Instructions for the task — Search the records below for "computer" and copy every line it turns up in.
━━━━━━━━━━
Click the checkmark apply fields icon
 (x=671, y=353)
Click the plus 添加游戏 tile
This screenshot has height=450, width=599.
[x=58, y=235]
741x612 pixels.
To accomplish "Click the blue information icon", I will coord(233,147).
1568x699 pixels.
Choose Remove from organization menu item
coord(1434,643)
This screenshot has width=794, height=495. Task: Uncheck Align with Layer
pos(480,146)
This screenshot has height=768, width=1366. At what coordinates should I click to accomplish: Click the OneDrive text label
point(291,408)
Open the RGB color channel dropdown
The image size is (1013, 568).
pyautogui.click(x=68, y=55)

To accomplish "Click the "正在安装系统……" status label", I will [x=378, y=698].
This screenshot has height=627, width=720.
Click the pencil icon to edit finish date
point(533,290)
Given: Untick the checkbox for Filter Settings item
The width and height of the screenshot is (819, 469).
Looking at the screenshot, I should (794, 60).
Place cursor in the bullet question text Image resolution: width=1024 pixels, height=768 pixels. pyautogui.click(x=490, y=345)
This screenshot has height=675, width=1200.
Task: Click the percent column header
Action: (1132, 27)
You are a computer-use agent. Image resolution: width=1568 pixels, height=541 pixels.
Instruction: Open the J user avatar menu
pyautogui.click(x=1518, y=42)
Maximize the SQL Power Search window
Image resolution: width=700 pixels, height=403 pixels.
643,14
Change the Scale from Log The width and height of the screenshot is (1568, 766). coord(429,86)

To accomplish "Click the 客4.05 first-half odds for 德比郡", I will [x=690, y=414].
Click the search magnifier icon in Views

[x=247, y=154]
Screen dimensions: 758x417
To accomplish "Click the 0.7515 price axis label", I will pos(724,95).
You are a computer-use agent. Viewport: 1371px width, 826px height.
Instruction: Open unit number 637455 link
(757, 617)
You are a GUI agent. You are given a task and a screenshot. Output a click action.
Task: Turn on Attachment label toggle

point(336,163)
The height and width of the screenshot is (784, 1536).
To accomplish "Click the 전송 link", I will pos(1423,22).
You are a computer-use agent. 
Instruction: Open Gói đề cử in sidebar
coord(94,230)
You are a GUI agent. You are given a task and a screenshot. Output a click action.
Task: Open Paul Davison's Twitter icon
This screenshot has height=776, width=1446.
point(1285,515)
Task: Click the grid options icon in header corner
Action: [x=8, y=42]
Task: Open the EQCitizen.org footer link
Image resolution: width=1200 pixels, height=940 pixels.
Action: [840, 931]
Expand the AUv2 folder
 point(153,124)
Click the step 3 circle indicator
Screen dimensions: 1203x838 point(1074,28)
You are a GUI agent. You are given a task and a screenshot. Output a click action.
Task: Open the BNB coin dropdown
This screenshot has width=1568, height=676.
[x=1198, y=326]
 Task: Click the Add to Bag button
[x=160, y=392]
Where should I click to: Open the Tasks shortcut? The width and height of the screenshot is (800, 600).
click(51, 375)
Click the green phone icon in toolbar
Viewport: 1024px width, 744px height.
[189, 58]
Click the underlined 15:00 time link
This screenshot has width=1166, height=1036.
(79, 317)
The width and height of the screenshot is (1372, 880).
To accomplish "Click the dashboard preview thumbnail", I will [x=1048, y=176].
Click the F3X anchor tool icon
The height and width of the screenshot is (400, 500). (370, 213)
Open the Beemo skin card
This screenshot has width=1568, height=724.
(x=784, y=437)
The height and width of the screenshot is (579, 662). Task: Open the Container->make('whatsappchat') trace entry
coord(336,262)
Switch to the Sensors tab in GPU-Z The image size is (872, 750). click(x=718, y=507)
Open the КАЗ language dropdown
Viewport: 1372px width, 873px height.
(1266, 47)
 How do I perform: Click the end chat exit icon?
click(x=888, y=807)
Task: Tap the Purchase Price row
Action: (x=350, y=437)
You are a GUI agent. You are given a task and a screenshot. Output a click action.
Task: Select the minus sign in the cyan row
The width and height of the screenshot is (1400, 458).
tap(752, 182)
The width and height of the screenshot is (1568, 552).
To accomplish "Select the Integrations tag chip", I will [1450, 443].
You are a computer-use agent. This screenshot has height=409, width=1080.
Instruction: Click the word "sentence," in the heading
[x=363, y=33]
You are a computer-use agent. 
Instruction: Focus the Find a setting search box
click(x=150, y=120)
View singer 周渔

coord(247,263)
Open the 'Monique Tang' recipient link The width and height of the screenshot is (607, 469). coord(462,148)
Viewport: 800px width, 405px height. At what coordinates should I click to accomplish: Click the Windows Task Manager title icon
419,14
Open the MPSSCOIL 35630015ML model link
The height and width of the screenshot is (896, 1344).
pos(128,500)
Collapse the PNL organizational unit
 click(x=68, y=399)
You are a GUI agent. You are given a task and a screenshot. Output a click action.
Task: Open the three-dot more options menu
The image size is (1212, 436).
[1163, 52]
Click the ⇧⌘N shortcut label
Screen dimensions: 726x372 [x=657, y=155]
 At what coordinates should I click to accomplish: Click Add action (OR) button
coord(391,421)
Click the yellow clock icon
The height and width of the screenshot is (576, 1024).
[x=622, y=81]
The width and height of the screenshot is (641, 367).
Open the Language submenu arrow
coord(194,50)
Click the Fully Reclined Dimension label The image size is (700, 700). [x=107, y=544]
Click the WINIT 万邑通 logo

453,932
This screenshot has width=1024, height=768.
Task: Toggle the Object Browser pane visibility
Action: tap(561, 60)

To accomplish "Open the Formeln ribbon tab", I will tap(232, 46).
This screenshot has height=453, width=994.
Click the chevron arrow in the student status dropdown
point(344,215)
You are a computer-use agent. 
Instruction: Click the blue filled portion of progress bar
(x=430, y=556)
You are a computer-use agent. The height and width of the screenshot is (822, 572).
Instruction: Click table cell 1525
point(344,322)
━━━━━━━━━━
Finished exercise —
You are a computer-use agent. Image resolution: width=1568 pixels, height=541 pixels.
You are a computer-use agent. Viewport: 1371px width, 826px height.
You are a computer-use agent. 
You are a computer-use agent. This screenshot has height=409, width=1080.
You are a computer-use agent. 
You are a computer-use agent. 
You are a computer-use agent. The height and width of the screenshot is (822, 572).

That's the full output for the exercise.